I actually thought this new book might have a chance. It was a sequel to my first novel, Missionary, a title my publisher really liked because it would make people think that, at some level, it was about fucking, but which was actually about missionaries of the future. Or more precisely, reverse missionaries. The time is several hundred years from now, and religion has been outlawed on Earth. Faith has been overtaken by technology. Computers are God. The missionaries decide to take their message to other worlds, to persuade civilizations deemed more primitive than ours to abandon their beliefs in supernatural beings and embrace the computer chip. Things go badly when our know-it-all Earthlings, in the act of setting ablaze a house of worship on the planet Endar, have the life crushed out of them by a huge hand reaching down from the clouds.

I'm not a particularly religious person, but this book found its way into Christian bookstores as well as the mainstream ones, did reasonably well, and it was that book's success that has kept me going since. It seemed odd to see Missionary in the window of a religious bookshop, displayed alongside God Is My Anchorman, by a noted network news executive, and the collected scripts of Touched by an Angel. The book probably never would have made it there if the shop owners knew my editor thought its title would make people think about fucking. He's not a particularly religious person either, but it was his irreverence that prompted me to tentatively call my new book Position. My second and third books tanked (number two, Slime, was about nasty sewer creatures that pass among us by disguising themselves as cable company executives; and number three, Blown Through Time, about a guy who goes back in time to keep the inventor of the hot-air hand dryer from being born, had real potential, I thought, but went absolutely nowhere), so my decision to revisit my missionaries was an easy one. They seemed my best hope of coming up with another modest hit.

I was in the newspaper business when Missionary came out. I'd started out as a two-way, a reporter-photographer, which meant that most out-of-town assignments went to me. No need to buy two airline tickets for a reporter and a photographer - one seat would do. Although I liked shooting pictures, I grew weary of being on the road so much, and when a position became available at the city hall bureau, I applied. This, as it turned out, was a mistake. I became an expert in everything municipal. I knew all there was to know about planning acts and planning boards and official plans and amendments and amendments to amendments and zoning restrictions and parking enforcement and snow removal and zero-based budgeting, and there were times when I thought I'd like to take a copy of the city's collected bylaws, tie it around my neck, and throw myself off the pier at the foot of Majesty Street. I began to wonder if maybe journalism just wasn't my thing, and I plotted an exit strategy. My first book, written late at night and on weekends, became my way out.

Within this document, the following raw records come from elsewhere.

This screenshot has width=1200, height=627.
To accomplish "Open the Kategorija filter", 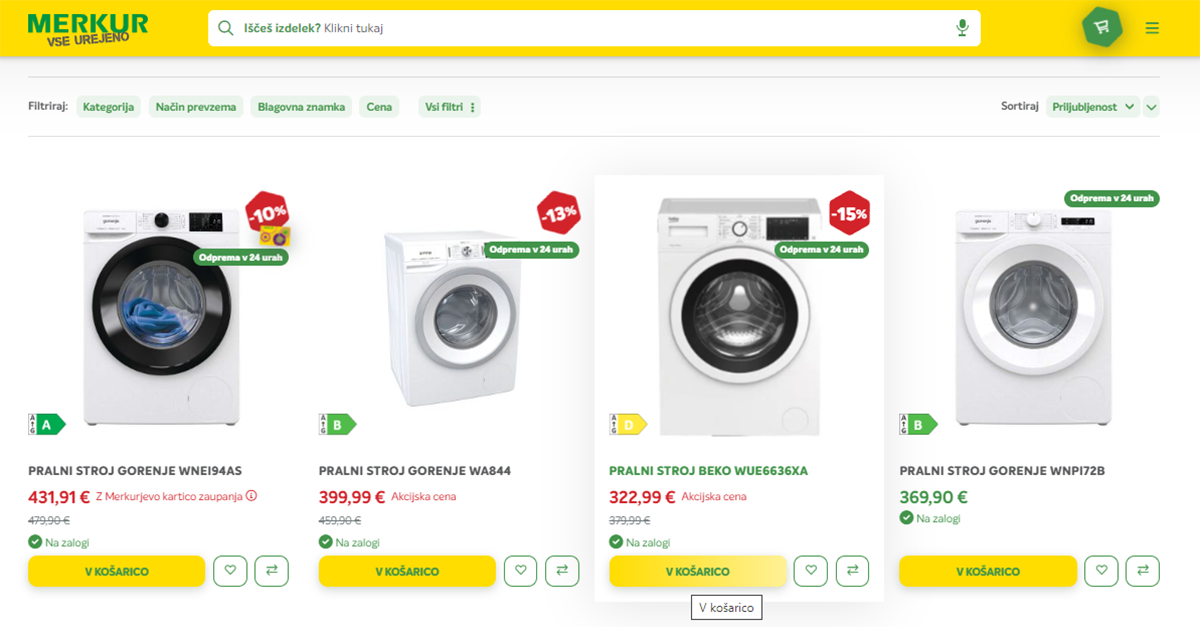I will pyautogui.click(x=109, y=107).
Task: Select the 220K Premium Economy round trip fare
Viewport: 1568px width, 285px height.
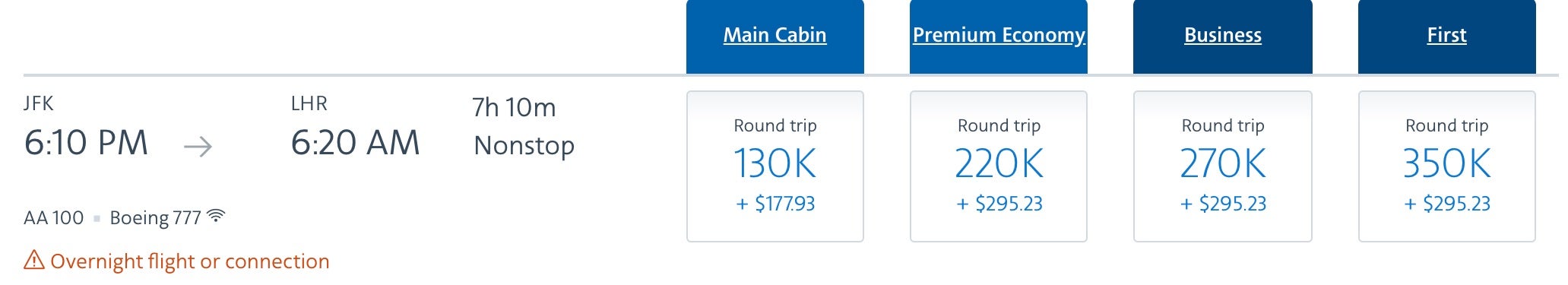Action: 999,166
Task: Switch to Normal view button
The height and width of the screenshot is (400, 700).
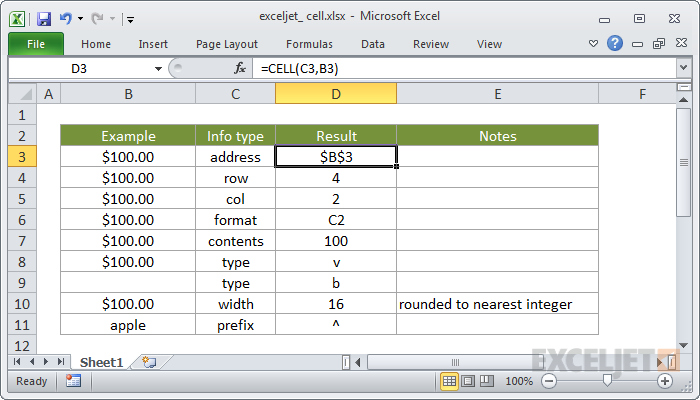Action: (449, 381)
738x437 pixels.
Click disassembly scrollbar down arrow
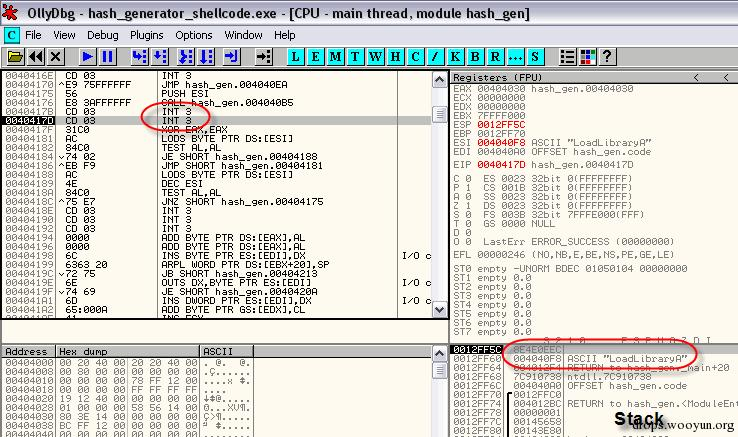coord(439,309)
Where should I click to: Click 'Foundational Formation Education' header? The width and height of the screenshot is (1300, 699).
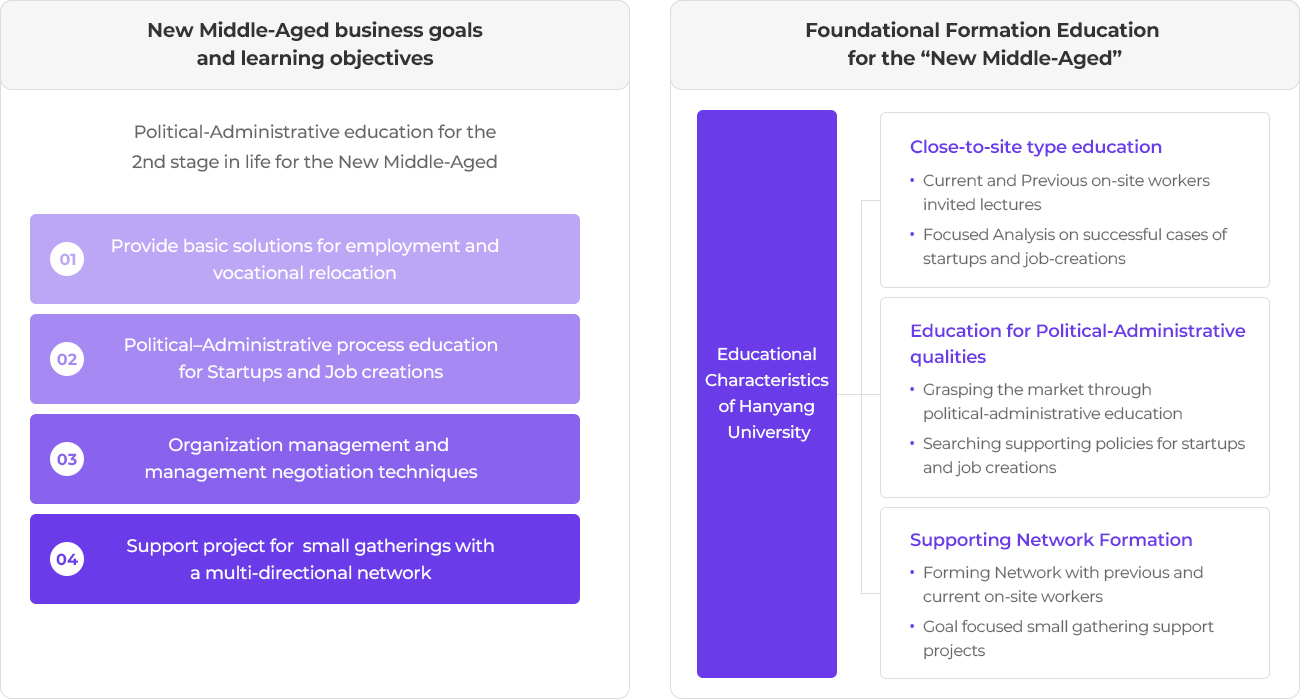[x=984, y=45]
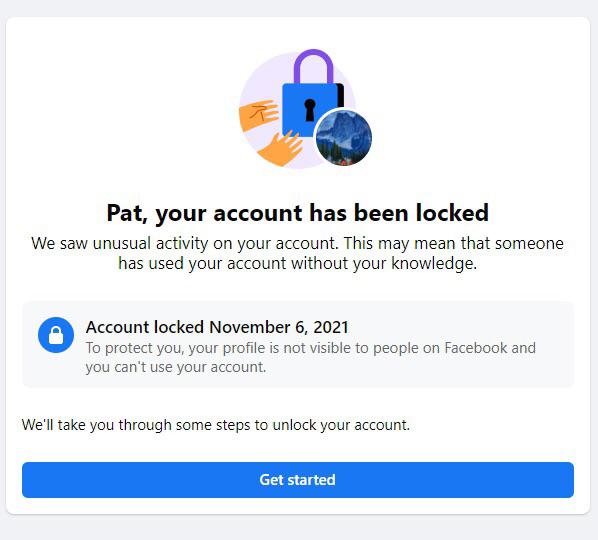Click the gray account locked info card
598x540 pixels.
click(x=298, y=344)
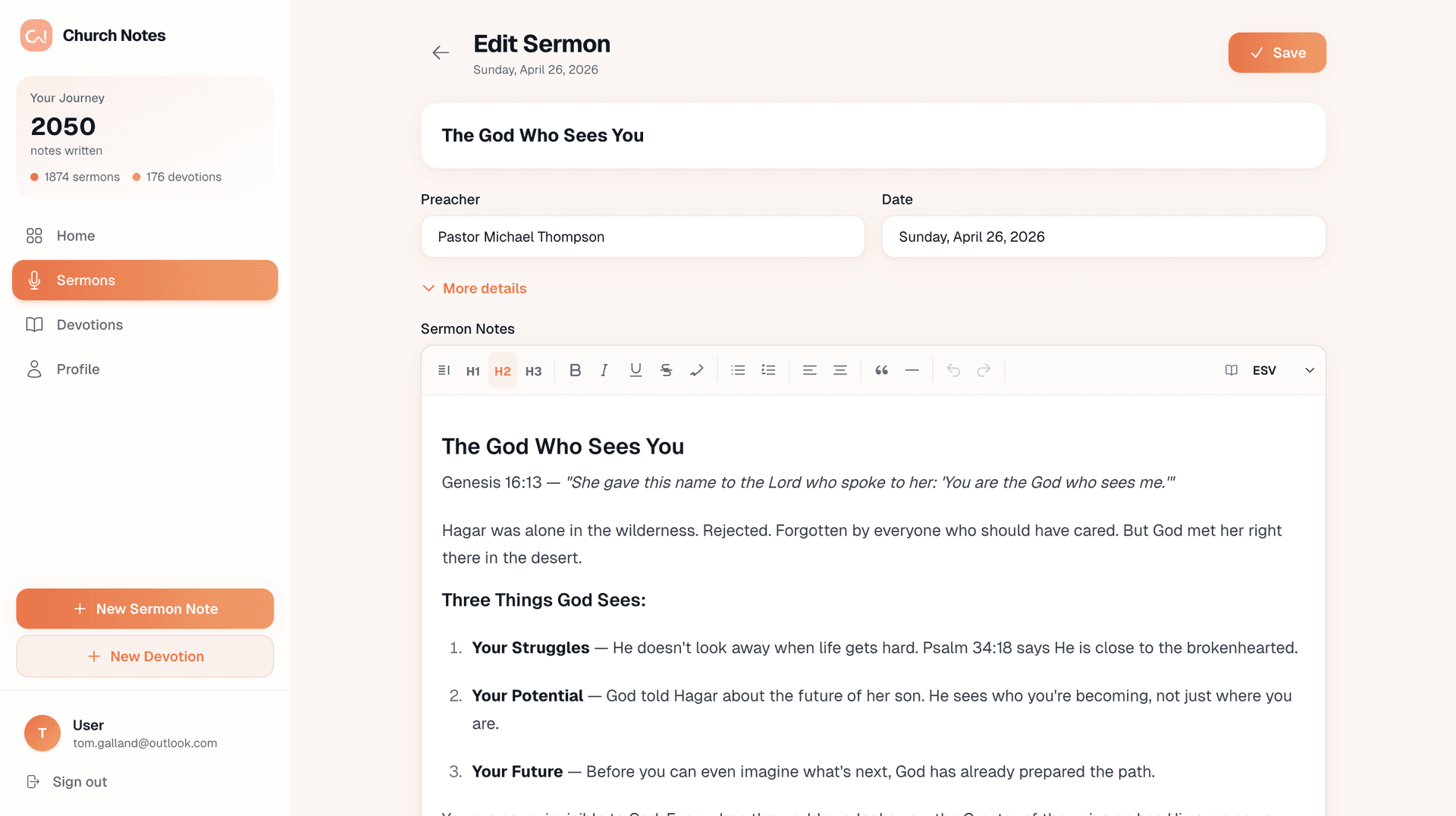The height and width of the screenshot is (816, 1456).
Task: Toggle H1 heading in the toolbar
Action: tap(472, 370)
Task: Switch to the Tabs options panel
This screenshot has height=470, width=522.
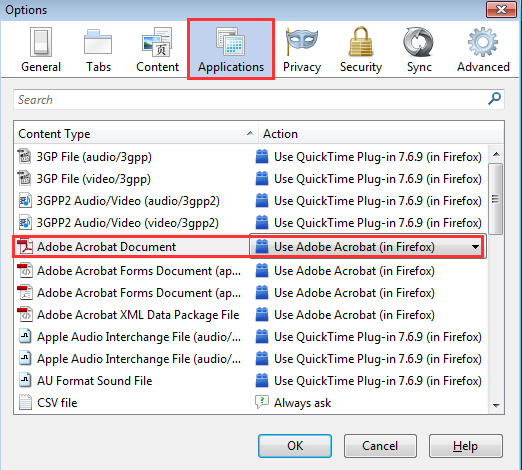Action: pos(98,50)
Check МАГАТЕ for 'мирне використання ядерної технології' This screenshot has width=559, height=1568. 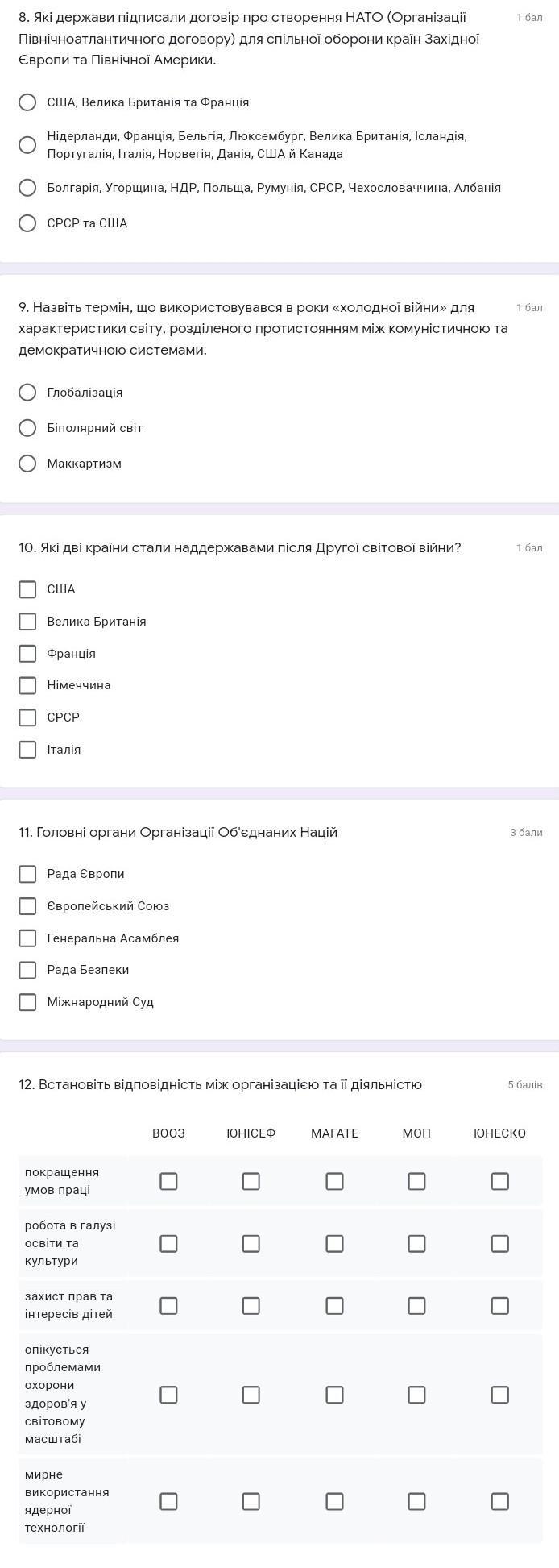click(334, 1501)
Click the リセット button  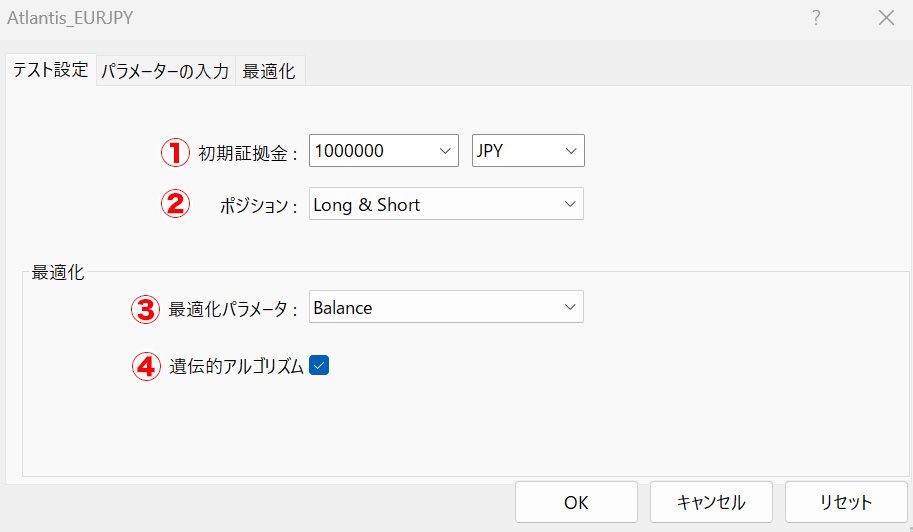coord(846,502)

The money from Missionary didn't go as far as I'd hoped, which meant taking the odd freelance assignment. I'd written articles for The Metropolitan (some futurist stuff, where the city would be in fifty years, that kind of thing), some magazine pieces. But with a nonexistent mortgage on the new house, we figured we could manage fairly well on Sarah's income until my next ship came in.

So I worked from home, was there when the kids left for school and when they got home, and could be counted on most days to give Sarah a kiss goodbye before she left for the paper. It didn't look as though that particular service would be required this day. All Sarah said as she headed out the door to the car was a simple "See ya." Enough to let me know, officially, that she was out of the house, and that she wasn't interested in any precommute snuggling. I watched from behind the curtain as she got out her keys, opened up the Camry, backed down the drive, and disappeared down the street.

o o o

Writer's block arrived before noon, so around eleven, on the way back from my walk along Willow Creek, I swung by the sales office for Valley Forest Estates. Phone calls hadn't worked. Maybe a face-to-face encounter would be more effective where honoring a new-home warranty was involved.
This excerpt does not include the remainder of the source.